The COVID-19 pandemic is fast-tracking the digital transformation of industry, according to an Industry 4.0 expert at Manchester Metropolitan University.
Dr Carl Diver, Industry 4.0 Lead at Manchester Metropolitan University. Credit: Manchester Metropolitan University
The digitalisation of manufacturing and the wider economy may already be underway, but Dr Carl Diver, Industry 4.0 Lead at Manchester Met, believes that the impact of Coronavirus restrictions will serve to accelerate the shift:
“Businesses of all kinds are being forced to find new ways of working to remain operational – with many turning to technology to make this possible. Whether it is putting in the functionality to enable remote working, or giving themselves an online or digital presence in order to keep operating or providing a service; they have had to adopt digital technology quickly, or risk having to close their doors entirely for the foreseeable [future].

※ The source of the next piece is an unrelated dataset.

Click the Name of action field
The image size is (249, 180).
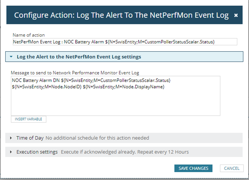(125, 41)
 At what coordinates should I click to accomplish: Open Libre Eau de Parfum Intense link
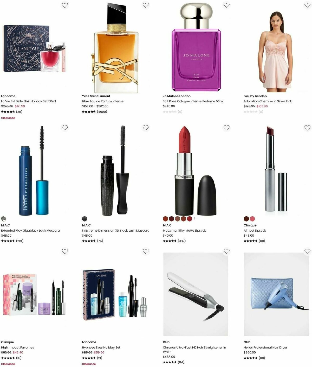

“We are in the midst of a huge shift in how businesses operate, individuals work and how consumers behave – and we have already seen a huge change in a relatively short period of time. I think we will see these challenging times result in organisations growing in confidence when it comes to adapting to digital solutions – and hopefully help them realise that the associated risk can be managed.”
Examples of digital technologies that can aid business continuity in manufacturing, range from relatively simple measures such as using free remote-working software like Dropbox or Zoom, to ‘virtual twins’ and 3D printers.
A number of North West manufacturers receiving digitalisation support from the Made Smarter initiative have already reported widespread benefits to their business during the pandemic.
This includes Northwich-based adhesives manufacturer Alphabond Technologies, which has adopted a new ERP system that better connects its systems and enables increased data visibility. Managing Director, Dylan Shaw, said:
“Not only has the new technology reduced manual and duplicative processes, it has also increased our response rates to customers. An added benefit we have seen through these challenging times is our ability to adapt and work remotely. Remote working wouldn’t have been possible otherwise.”
Elsewhere, Lancashire-based agricultural machinery manufacturer, Storth, has recently introduced a robotic welding system into its production line, which has allowed it to continue operating through the crisis. Julian Lopez, Export Manager at Storth, said:
“We were experiencing bottlenecks within our welding process which was causing delays in schedules. The robot has helped us overcome the delays, but also helped us to continue operations at a time when some of our welders have been self-isolating, which has caused staff shortages.”